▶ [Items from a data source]
________________

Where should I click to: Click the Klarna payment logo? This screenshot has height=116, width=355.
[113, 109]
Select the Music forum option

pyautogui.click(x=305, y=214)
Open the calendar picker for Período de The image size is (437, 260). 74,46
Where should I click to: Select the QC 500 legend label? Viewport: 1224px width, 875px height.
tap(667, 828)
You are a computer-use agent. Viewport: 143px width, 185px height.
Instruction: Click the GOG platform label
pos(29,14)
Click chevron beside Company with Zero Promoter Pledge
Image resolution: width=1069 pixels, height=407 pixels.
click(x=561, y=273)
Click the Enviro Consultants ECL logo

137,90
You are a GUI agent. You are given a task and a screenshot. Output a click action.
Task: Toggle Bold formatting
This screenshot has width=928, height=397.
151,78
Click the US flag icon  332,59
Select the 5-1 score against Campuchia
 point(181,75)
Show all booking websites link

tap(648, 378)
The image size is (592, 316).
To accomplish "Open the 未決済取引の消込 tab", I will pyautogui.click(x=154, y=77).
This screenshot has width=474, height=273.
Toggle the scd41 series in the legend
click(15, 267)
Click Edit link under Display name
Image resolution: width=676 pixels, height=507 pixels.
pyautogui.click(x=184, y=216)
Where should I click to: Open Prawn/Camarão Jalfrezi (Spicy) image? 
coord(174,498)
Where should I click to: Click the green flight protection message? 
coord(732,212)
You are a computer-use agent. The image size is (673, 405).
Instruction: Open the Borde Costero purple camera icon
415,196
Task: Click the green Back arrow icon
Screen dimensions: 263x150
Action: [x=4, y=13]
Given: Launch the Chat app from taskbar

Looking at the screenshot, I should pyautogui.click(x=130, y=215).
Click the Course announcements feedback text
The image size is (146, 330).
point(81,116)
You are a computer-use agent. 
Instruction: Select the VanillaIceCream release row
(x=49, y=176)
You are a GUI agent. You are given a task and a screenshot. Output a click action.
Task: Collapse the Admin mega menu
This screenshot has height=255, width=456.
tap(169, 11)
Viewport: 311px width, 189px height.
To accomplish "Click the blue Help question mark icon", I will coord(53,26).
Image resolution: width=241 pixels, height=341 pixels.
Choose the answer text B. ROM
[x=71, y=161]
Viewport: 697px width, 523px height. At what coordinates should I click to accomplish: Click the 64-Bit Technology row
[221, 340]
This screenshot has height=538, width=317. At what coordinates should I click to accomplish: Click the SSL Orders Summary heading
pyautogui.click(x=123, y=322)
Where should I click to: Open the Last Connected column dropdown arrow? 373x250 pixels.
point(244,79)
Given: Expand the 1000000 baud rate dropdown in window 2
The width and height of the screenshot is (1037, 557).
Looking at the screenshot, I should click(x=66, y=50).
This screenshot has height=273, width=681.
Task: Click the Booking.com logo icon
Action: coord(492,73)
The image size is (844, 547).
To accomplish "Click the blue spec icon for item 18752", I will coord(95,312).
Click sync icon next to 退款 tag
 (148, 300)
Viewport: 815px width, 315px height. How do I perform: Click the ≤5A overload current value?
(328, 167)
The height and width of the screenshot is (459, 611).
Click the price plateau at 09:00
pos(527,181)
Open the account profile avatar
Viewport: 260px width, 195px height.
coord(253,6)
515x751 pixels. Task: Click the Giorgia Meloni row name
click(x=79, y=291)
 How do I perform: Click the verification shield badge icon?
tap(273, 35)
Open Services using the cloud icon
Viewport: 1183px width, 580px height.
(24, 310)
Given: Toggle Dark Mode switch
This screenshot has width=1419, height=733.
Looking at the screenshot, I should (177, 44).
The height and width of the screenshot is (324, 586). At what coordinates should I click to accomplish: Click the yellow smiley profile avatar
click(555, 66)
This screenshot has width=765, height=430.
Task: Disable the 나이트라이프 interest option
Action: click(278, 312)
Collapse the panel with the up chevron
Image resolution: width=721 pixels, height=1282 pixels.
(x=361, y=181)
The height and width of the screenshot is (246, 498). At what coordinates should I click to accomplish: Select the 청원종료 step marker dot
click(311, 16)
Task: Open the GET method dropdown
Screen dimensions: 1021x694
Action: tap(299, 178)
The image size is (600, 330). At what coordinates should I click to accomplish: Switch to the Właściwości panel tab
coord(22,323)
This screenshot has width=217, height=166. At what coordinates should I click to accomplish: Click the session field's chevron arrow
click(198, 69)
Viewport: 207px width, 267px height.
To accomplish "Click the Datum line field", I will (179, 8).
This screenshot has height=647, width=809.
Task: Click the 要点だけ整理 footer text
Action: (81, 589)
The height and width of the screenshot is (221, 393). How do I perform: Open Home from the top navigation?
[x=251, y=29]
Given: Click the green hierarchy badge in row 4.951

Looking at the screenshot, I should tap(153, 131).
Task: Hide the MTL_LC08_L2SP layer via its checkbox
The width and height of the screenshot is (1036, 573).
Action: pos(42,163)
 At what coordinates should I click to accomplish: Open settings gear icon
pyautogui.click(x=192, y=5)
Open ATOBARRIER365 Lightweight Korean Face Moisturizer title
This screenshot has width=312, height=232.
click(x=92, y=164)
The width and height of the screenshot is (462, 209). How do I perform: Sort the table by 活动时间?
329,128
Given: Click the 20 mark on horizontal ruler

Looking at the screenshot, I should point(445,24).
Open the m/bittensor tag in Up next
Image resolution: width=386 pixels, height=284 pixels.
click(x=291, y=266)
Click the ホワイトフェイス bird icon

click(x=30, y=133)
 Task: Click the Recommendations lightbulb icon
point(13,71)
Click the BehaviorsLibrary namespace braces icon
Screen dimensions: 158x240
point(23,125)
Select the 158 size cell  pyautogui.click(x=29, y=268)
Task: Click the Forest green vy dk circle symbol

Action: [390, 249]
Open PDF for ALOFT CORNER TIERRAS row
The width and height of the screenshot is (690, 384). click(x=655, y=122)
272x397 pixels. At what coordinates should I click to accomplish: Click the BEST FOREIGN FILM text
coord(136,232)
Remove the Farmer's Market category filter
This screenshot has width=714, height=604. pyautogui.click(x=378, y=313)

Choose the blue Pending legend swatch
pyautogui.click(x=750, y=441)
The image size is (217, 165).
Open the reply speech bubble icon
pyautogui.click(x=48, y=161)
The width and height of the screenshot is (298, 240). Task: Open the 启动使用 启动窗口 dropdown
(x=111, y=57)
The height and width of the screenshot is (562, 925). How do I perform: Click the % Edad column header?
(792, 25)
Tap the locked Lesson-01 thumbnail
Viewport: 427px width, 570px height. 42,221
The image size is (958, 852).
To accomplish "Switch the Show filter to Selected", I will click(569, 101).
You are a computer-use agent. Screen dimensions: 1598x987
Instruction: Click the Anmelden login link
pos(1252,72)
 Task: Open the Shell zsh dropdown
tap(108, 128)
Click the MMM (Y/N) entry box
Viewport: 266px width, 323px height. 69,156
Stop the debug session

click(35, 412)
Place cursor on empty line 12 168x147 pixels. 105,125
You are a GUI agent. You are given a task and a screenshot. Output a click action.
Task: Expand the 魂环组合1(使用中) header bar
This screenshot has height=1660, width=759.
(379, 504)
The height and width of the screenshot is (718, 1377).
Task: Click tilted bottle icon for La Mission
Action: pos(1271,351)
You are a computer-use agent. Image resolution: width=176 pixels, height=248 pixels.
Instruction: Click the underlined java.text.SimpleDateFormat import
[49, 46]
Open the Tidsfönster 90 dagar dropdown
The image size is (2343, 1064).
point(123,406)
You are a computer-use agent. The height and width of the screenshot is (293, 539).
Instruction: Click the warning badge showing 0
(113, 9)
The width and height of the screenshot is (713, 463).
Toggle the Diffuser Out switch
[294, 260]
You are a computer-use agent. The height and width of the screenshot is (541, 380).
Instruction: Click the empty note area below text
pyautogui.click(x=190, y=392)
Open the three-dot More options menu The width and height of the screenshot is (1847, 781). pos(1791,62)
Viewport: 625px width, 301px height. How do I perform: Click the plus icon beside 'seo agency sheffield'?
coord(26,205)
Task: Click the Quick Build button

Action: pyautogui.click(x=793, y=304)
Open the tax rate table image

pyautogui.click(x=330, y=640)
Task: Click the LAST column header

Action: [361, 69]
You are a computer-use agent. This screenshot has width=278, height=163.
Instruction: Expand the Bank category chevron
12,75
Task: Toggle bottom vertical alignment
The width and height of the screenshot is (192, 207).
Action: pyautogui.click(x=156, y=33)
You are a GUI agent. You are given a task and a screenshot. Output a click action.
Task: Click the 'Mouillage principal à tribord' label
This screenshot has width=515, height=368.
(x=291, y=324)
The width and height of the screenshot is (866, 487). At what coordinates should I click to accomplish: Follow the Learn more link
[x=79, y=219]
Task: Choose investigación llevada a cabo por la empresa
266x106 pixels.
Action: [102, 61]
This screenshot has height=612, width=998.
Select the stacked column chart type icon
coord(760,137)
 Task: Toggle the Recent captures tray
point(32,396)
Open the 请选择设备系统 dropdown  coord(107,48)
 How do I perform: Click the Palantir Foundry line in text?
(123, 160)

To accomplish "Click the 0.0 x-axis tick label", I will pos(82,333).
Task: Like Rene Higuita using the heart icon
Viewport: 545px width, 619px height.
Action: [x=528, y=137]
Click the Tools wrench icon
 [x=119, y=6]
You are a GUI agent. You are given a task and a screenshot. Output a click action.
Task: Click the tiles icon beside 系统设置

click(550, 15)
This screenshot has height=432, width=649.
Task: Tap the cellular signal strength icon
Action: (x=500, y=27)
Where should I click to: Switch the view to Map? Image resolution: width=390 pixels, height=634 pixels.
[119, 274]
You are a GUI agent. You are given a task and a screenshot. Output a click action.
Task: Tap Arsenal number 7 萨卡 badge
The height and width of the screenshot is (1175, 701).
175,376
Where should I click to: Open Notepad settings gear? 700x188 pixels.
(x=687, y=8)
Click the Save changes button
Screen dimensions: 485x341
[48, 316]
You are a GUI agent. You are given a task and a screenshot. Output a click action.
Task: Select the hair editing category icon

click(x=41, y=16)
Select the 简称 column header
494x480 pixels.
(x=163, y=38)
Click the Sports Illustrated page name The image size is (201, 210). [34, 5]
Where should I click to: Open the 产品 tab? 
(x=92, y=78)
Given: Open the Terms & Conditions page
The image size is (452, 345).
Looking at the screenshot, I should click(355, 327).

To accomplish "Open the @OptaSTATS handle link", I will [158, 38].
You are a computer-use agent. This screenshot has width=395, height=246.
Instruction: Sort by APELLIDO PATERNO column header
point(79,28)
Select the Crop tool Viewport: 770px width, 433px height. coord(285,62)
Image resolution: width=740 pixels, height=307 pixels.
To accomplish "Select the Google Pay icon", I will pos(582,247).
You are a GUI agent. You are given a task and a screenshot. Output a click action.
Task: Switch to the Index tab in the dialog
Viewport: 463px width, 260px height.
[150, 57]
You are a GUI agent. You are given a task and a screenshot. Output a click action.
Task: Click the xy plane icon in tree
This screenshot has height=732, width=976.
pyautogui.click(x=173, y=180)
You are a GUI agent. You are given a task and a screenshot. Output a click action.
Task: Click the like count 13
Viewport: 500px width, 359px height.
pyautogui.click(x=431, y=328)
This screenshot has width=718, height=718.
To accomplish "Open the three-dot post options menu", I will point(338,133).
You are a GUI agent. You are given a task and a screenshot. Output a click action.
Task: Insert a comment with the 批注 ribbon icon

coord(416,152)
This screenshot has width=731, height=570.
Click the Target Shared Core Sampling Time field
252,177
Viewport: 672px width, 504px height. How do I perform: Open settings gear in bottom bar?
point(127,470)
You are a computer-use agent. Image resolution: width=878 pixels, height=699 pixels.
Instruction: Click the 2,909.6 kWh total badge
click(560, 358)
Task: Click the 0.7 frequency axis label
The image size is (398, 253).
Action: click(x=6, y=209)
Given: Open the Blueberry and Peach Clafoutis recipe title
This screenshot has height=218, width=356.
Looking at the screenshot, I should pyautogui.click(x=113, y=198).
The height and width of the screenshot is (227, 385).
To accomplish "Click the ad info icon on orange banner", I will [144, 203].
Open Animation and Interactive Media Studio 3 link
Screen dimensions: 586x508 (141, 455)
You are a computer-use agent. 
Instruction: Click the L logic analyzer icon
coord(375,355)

________________

▶ [TASK]
Your answer must be the line containing "Task: Click the 0.7 frequency axis label" through the last line above, copied exactly, with nothing added.

▶ [RESPONSE TO THIS EXERCISE]
Task: Click the 0.7 frequency axis label
The image size is (398, 253).
Action: click(x=6, y=209)
Given: Open the Blueberry and Peach Clafoutis recipe title
This screenshot has height=218, width=356.
Looking at the screenshot, I should pyautogui.click(x=113, y=198).
The height and width of the screenshot is (227, 385).
To accomplish "Click the ad info icon on orange banner", I will [144, 203].
Open Animation and Interactive Media Studio 3 link
Screen dimensions: 586x508 (141, 455)
You are a computer-use agent. 
Instruction: Click the L logic analyzer icon
coord(375,355)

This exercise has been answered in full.